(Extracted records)
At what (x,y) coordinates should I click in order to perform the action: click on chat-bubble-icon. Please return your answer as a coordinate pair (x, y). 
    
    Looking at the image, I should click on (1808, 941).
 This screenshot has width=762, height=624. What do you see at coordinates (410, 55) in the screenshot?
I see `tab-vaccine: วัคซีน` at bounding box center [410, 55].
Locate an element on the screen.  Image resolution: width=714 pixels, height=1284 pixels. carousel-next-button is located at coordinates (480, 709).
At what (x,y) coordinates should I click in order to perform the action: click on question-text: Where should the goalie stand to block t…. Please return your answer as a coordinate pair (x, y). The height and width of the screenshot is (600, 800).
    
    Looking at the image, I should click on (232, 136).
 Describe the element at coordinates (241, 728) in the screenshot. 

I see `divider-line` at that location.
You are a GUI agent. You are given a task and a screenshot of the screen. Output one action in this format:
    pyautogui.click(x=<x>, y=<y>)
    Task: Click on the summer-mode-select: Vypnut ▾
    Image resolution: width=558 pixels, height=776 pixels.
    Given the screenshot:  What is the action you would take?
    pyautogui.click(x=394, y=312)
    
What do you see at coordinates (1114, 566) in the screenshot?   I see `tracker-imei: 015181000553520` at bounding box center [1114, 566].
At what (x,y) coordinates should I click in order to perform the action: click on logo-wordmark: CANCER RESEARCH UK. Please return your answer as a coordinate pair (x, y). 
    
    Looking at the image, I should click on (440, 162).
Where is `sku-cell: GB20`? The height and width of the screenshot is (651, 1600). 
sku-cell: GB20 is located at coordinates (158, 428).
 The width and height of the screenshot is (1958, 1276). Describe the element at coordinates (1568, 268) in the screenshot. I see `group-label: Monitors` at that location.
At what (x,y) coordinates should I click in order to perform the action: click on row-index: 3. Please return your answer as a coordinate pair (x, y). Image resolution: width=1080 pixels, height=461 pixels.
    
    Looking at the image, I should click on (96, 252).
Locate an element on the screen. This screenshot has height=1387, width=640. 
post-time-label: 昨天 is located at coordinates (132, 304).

● **YOUR TASK**:
Reproduce all of the entries above, substituting "pair of coordinates" for each occurrence of "coordinate pair" and changing nothing else.

● **ANSWER FOR THE TASK**:
At what (x,y) coordinates should I click in order to perform the action: click on chat-bubble-icon. Please return your answer as a pair of coordinates (x, y). 
    
    Looking at the image, I should click on (1808, 941).
 This screenshot has width=762, height=624. What do you see at coordinates (410, 55) in the screenshot?
I see `tab-vaccine: วัคซีน` at bounding box center [410, 55].
Locate an element on the screen.  Image resolution: width=714 pixels, height=1284 pixels. carousel-next-button is located at coordinates (480, 709).
At what (x,y) coordinates should I click in order to perform the action: click on question-text: Where should the goalie stand to block t…. Please return your answer as a pair of coordinates (x, y). The height and width of the screenshot is (600, 800).
    
    Looking at the image, I should click on (232, 136).
 Describe the element at coordinates (241, 728) in the screenshot. 

I see `divider-line` at that location.
You are a GUI agent. You are given a task and a screenshot of the screen. Output one action in this format:
    pyautogui.click(x=<x>, y=<y>)
    Task: Click on the summer-mode-select: Vypnut ▾
    Image resolution: width=558 pixels, height=776 pixels.
    Given the screenshot:  What is the action you would take?
    pyautogui.click(x=394, y=312)
    
What do you see at coordinates (1114, 566) in the screenshot?   I see `tracker-imei: 015181000553520` at bounding box center [1114, 566].
At what (x,y) coordinates should I click in order to perform the action: click on logo-wordmark: CANCER RESEARCH UK. Please return your answer as a pair of coordinates (x, y). 
    
    Looking at the image, I should click on (440, 162).
Where is `sku-cell: GB20`? The height and width of the screenshot is (651, 1600). 
sku-cell: GB20 is located at coordinates (158, 428).
 The width and height of the screenshot is (1958, 1276). Describe the element at coordinates (1568, 268) in the screenshot. I see `group-label: Monitors` at that location.
At what (x,y) coordinates should I click in order to perform the action: click on row-index: 3. Please return your answer as a pair of coordinates (x, y). Image resolution: width=1080 pixels, height=461 pixels.
    
    Looking at the image, I should click on (96, 252).
Locate an element on the screen. This screenshot has height=1387, width=640. 
post-time-label: 昨天 is located at coordinates (132, 304).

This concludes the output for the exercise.